*The request*. In the listing, replace "icon" with "button" in the part that opens with the line containing "Where should I click to: Click the new" and closes with the line containing "The height and width of the screenshot is (840, 1436).". Give only those lines back, otherwise unchanged.

*Recorded data*.
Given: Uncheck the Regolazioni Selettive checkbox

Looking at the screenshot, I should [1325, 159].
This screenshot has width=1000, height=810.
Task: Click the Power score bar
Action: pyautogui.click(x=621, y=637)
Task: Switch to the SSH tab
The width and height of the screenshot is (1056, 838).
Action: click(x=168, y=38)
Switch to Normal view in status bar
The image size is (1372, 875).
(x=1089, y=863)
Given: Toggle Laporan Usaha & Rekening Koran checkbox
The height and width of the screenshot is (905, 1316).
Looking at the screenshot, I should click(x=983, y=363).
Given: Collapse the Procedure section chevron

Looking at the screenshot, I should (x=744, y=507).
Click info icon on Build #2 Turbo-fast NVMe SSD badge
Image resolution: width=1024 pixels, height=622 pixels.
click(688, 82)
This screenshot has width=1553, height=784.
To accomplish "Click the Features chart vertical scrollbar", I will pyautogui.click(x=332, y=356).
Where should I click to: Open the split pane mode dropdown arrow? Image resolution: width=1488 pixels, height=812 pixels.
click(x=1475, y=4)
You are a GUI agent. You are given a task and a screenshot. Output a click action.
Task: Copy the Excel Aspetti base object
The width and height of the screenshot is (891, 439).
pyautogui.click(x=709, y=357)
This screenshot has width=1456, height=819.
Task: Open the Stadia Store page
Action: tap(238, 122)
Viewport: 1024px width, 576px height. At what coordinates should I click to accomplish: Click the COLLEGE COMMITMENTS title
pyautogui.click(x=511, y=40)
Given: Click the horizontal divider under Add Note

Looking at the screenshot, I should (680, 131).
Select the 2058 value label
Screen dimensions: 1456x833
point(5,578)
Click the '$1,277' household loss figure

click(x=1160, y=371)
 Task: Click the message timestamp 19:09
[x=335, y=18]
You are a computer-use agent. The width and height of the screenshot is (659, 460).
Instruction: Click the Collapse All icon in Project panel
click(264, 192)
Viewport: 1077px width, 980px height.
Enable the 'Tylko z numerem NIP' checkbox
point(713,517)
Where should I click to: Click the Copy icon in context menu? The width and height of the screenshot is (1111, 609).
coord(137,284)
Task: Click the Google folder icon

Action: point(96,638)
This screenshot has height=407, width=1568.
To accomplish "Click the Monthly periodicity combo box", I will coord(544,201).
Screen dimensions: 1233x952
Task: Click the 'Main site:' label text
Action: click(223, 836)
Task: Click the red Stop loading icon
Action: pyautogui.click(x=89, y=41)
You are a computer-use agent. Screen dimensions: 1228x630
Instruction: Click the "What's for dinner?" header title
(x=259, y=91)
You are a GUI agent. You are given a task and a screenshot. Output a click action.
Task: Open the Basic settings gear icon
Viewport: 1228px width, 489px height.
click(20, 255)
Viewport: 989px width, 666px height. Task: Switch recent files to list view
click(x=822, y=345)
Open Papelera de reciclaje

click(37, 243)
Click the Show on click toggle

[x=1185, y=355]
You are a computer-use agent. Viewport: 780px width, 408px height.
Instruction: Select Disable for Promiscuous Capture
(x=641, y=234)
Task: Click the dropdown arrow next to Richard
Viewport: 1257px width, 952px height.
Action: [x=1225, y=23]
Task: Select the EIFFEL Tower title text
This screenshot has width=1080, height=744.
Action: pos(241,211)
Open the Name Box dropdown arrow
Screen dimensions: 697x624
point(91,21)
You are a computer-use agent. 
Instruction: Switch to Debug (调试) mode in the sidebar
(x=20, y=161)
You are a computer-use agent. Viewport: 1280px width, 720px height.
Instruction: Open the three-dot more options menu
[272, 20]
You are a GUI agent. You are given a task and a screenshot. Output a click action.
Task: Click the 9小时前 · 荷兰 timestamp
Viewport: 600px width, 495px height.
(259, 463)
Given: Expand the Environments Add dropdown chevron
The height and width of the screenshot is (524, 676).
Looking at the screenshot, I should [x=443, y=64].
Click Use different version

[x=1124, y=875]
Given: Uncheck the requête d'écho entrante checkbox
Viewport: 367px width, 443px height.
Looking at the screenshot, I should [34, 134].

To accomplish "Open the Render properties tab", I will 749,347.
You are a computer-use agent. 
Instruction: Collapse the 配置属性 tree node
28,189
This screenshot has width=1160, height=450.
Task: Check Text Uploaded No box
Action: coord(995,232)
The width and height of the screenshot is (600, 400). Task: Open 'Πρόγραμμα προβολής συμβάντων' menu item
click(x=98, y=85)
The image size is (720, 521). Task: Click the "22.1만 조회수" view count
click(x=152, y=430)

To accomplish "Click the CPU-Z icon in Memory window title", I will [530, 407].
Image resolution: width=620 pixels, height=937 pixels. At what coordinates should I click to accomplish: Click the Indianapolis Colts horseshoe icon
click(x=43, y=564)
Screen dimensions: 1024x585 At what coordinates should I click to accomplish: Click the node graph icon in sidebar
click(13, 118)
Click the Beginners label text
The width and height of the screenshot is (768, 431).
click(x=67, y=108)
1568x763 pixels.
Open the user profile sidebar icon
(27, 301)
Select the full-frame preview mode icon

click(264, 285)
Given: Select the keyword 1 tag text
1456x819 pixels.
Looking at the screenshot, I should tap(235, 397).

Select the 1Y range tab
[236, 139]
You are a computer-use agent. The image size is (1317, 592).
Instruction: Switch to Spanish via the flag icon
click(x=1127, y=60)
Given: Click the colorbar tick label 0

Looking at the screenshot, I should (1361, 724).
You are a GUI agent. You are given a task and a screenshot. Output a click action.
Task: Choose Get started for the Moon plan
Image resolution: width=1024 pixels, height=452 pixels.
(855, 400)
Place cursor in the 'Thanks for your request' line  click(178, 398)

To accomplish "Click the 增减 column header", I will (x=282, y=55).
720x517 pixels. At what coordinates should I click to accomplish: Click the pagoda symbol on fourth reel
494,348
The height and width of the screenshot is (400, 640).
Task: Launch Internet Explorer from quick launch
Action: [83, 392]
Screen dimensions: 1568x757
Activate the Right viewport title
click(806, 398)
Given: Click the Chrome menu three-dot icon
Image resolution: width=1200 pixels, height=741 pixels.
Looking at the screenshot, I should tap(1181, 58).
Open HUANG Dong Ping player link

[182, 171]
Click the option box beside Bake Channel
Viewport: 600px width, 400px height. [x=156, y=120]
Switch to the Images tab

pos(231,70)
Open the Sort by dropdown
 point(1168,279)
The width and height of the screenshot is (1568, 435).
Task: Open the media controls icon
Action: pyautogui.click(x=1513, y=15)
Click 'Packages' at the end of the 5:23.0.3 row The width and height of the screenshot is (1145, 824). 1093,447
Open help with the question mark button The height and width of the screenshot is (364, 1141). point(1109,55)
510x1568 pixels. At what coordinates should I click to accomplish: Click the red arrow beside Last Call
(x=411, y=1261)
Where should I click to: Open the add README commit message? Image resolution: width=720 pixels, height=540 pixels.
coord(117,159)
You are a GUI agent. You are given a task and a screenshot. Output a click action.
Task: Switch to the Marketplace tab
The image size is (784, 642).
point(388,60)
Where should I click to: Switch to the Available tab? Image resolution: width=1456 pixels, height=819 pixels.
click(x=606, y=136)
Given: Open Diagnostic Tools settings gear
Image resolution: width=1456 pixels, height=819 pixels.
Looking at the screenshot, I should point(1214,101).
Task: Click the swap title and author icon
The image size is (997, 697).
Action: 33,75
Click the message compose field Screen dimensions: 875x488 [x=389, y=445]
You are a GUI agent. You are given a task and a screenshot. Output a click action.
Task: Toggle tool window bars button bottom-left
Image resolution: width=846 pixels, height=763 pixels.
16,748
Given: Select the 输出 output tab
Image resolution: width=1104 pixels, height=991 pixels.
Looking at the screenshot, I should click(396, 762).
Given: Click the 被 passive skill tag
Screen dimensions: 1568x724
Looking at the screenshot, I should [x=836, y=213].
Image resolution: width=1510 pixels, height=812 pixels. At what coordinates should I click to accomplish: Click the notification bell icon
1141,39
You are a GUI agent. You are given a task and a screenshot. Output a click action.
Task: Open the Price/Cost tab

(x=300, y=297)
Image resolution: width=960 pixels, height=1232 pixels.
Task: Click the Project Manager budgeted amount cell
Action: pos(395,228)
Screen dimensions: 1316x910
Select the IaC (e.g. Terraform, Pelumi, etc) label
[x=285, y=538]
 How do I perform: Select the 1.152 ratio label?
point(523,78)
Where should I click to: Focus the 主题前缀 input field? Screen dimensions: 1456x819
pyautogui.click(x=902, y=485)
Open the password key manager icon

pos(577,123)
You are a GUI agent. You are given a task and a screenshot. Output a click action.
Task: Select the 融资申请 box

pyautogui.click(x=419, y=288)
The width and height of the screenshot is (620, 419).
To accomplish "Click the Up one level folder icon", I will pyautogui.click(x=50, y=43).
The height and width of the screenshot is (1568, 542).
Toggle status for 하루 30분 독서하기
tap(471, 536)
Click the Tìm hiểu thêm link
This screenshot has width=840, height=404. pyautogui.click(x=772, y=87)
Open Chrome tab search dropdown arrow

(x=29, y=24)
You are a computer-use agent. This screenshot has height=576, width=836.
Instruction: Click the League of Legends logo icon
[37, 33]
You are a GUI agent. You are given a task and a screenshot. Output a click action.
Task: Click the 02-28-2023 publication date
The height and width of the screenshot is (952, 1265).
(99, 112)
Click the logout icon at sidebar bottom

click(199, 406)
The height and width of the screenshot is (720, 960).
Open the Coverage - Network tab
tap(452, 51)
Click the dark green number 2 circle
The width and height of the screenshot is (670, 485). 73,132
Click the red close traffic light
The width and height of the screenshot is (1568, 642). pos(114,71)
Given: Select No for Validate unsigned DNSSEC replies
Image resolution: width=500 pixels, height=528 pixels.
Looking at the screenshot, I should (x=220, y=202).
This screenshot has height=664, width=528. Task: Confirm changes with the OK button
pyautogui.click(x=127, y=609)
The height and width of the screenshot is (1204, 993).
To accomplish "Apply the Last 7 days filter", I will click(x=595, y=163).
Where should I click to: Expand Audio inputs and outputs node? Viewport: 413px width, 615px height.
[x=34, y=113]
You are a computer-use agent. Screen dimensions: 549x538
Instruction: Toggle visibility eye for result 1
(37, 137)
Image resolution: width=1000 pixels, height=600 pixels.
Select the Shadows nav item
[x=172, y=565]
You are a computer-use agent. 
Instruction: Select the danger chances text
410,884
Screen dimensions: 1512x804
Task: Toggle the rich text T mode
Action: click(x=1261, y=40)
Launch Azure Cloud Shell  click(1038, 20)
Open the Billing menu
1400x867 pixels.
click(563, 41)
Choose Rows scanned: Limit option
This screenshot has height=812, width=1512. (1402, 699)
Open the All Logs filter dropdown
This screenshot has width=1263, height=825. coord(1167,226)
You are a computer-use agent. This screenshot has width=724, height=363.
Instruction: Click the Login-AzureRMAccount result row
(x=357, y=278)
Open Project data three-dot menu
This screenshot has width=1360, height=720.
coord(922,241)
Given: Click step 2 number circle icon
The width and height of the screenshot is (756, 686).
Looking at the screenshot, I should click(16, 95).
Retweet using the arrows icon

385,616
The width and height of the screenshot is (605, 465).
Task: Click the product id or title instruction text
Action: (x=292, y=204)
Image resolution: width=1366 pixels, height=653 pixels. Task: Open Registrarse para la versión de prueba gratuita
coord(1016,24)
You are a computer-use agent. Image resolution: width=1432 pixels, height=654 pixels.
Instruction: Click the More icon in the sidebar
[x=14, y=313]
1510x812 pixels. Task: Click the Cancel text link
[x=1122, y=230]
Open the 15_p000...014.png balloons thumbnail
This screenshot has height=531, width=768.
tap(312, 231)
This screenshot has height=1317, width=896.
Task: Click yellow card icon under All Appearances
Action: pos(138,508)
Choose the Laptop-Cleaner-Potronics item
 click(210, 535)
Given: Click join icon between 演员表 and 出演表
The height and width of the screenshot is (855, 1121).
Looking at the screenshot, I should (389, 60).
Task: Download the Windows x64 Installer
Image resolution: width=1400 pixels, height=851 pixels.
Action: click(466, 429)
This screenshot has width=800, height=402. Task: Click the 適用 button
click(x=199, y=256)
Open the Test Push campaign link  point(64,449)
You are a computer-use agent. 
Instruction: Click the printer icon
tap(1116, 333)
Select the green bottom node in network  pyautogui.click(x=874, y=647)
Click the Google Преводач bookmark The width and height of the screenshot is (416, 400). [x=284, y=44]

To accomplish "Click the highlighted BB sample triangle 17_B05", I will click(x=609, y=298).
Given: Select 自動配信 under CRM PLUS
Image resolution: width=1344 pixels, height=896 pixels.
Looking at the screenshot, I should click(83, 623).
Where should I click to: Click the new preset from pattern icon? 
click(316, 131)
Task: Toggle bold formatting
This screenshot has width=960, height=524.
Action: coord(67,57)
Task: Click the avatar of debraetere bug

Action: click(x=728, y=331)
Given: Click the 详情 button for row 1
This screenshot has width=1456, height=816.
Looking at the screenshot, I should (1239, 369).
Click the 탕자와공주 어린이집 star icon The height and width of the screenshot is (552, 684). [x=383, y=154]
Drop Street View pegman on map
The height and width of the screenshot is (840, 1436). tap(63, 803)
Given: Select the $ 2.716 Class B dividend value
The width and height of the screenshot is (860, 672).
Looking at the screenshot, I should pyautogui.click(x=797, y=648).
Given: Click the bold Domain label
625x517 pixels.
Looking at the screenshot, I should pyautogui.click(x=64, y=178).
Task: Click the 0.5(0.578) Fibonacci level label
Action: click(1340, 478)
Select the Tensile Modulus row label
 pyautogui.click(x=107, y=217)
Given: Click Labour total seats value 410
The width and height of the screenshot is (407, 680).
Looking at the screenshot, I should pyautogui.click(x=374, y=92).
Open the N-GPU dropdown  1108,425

*Solution*.
Where should I click to: Click the new preset from pattern button? 
click(316, 131)
Task: Toggle bold formatting
This screenshot has width=960, height=524.
Action: coord(67,57)
Task: Click the avatar of debraetere bug

Action: click(x=728, y=331)
Given: Click the 详情 button for row 1
This screenshot has width=1456, height=816.
Looking at the screenshot, I should (1239, 369).
Click the 탕자와공주 어린이집 star button The height and width of the screenshot is (552, 684). [x=383, y=154]
Drop Street View pegman on map
The height and width of the screenshot is (840, 1436). tap(63, 803)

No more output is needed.